**Your objective**
Please set down every entry below exactly as given.

/---

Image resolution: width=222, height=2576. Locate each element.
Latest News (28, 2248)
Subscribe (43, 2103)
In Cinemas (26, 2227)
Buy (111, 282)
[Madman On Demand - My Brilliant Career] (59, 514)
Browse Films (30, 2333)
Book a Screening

\---

**Reply**
Image resolution: width=222, height=2576. Locate each element.
Latest News (28, 2248)
Subscribe (43, 2103)
In Cinemas (26, 2227)
Buy (111, 282)
[Madman On Demand - My Brilliant Career] (59, 514)
Browse Films (30, 2333)
Book a Screening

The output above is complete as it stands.